Acute Bacterial Infections and Longitudinal Risk of Readmissions and Mortality in Patients Hospitalized with Heart Failure

Link to article at PubMed

J Clin Med. 2022 Jan 29;11(3):740. doi: 10.3390/jcm11030740.


AIMS: Infections are associated with worse short-term outcomes in patients with heart failure (HF). However, acute infections may have lasting pathophysiologic effects that adversely influence HF outcomes after discharge. Our objective was to describe the impact of acute bacterial infections on longitudinal outcomes of patients hospitalized with a primary diagnosis of HF.

METHODS AND RESULTS: This paper is based on a retrospective cohort study of patients hospitalized with a primary diagnosis of HF with or without a secondary diagnosis of acute bacterial infection in Optum Clinformatics DataMart from 2010-2015. Primary outcomes were 30 and 180-day hospital readmissions and mortality, intensive care unit admission, length of hospital stay, and total hospital charge, compared between those with or without an acute infection. Cohorts were compared after inverse probability of treatment weighting. Multivariable logistic regression was used to examine relationship to outcomes. Of 121,783 patients hospitalized with a primary diagnosis of HF, 27,947 (23%) had a diagnosis of acute infection.

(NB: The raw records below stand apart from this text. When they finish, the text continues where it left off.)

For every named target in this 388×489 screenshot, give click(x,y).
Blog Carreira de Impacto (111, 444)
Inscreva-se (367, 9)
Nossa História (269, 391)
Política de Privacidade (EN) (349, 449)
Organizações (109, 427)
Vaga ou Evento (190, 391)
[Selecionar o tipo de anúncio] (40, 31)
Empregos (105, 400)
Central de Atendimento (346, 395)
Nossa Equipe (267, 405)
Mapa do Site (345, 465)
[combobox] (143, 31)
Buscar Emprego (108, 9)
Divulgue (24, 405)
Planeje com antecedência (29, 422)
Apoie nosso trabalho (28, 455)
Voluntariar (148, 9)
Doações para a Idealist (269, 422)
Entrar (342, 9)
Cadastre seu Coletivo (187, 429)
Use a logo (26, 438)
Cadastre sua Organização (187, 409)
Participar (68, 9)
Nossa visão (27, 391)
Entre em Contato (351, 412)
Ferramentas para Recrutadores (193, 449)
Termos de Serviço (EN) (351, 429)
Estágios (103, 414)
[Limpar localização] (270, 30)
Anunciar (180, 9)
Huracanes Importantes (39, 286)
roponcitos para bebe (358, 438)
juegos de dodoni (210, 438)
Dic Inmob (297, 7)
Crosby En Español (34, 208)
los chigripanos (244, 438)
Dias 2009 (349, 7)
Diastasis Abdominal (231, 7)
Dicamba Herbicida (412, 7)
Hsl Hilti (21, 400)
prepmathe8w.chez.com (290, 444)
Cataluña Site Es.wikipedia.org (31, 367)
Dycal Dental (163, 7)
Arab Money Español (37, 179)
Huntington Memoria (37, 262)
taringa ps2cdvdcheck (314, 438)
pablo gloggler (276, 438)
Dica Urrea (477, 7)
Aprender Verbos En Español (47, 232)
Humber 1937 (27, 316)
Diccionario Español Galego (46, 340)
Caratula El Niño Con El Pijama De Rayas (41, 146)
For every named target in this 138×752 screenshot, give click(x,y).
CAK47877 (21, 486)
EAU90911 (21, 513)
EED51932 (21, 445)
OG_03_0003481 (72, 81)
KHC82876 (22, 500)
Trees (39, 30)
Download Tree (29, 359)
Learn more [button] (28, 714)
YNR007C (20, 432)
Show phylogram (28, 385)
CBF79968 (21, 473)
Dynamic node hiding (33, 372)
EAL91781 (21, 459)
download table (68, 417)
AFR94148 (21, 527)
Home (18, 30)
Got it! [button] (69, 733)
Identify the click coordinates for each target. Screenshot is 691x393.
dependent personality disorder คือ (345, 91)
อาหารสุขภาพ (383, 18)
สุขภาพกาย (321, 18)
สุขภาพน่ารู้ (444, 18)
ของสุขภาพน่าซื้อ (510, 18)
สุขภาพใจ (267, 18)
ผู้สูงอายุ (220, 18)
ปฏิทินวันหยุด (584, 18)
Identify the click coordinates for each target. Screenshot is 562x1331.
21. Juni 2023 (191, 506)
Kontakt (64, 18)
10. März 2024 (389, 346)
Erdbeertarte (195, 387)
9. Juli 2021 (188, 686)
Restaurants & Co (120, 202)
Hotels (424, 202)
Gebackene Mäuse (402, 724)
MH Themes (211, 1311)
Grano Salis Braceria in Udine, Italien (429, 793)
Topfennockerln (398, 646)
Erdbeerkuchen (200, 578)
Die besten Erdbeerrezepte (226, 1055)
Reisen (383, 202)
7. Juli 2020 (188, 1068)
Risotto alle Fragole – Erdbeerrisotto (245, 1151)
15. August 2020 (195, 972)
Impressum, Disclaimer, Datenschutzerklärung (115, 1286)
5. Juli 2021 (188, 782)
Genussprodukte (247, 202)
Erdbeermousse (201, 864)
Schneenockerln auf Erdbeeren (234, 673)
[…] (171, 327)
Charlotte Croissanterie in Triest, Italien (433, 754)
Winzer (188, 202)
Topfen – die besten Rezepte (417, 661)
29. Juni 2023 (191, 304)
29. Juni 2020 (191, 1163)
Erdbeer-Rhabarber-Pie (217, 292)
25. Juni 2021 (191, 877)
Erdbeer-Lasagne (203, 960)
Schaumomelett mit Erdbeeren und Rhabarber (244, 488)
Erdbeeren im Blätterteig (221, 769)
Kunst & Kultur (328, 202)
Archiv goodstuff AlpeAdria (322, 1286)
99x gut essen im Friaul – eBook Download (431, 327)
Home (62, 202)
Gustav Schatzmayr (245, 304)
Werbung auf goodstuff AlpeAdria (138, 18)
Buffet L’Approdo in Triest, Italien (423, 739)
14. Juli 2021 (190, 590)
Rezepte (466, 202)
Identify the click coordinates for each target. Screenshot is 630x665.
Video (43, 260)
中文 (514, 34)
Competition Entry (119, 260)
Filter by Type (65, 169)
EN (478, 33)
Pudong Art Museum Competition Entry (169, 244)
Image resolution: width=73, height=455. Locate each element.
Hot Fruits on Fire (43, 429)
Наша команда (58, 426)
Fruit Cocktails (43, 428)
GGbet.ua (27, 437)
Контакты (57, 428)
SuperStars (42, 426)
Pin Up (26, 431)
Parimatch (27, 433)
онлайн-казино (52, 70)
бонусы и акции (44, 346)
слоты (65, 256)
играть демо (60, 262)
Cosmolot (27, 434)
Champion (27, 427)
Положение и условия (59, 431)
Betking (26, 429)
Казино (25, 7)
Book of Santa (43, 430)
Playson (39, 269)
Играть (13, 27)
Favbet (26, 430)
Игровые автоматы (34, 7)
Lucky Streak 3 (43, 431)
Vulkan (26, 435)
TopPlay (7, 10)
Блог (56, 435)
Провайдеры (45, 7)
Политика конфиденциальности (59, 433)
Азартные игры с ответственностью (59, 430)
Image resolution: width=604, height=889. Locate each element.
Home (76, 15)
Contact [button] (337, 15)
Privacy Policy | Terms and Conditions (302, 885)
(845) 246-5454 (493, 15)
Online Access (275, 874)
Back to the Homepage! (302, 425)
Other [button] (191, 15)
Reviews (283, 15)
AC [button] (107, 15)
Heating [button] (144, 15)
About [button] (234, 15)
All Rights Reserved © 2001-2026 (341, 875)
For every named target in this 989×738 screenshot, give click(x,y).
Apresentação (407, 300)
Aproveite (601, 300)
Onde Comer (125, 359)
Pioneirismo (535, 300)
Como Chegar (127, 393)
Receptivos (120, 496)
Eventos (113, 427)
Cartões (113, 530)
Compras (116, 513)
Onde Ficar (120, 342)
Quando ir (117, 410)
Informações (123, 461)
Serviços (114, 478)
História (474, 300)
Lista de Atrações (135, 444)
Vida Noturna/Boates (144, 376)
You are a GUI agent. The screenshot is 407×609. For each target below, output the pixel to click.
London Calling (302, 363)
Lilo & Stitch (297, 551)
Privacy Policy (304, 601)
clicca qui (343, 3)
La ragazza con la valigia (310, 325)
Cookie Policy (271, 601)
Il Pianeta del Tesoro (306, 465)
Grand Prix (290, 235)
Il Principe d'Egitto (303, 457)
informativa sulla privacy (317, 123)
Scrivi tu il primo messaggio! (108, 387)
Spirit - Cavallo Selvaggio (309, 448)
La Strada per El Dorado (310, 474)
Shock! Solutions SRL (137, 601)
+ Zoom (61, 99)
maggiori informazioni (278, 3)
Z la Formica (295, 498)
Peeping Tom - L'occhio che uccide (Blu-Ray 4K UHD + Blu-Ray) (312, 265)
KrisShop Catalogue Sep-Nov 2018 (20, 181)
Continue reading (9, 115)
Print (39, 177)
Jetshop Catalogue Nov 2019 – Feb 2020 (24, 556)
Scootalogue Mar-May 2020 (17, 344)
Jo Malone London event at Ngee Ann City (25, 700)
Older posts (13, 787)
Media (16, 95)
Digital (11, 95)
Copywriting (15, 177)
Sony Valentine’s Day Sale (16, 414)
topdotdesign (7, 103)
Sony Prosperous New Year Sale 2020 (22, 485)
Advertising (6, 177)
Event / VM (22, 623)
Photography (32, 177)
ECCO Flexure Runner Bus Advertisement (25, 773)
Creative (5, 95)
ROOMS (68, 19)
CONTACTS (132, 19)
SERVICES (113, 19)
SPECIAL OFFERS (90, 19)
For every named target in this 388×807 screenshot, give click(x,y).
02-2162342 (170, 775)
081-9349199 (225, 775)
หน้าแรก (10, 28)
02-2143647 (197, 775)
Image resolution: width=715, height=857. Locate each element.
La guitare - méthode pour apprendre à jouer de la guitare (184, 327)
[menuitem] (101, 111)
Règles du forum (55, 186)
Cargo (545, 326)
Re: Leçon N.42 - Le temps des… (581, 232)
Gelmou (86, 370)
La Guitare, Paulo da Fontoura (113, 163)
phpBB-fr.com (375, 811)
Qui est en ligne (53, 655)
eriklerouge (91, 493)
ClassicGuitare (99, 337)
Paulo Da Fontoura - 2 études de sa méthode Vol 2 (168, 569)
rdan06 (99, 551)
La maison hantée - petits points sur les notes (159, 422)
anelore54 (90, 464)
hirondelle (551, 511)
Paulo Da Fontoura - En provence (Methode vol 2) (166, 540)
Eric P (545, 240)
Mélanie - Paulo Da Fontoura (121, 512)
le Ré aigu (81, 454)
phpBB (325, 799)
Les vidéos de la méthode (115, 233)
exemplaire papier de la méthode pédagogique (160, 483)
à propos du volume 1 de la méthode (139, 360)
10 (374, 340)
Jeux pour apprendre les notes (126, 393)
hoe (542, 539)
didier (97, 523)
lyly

After weighting, 30-day hospital readmissions [17.1% vs. 15.7%, OR 1.11 (1.07-1.15), p < 0.001] and 180-day hospital readmissions [39.6% vs. 38.7%, OR 1.04 (1.01-1.07), p = 0.006] were modestly greater in those with an acute infection versus those without. Thirty-day [5.5% vs. 4.3%, OR 1.29 (1.21-1.38), p < 0.001] and 180-day mortality [10.7% vs. 9.4%, OR 1.16 (1.11-1.22), p < 0.001], length of stay (7.1 ± 7.0 days vs. 5.7 ± 5.8 days, p < 0.001), and total hospital charges (USD 62,200 ± 770 vs. USD 51,100 ± 436, p < 0.001) were higher in patients with an infection.

CONCLUSIONS: The development of an acute bacterial infection in patients hospitalized for HF was associated with an increase in morbidity and mortality after discharge.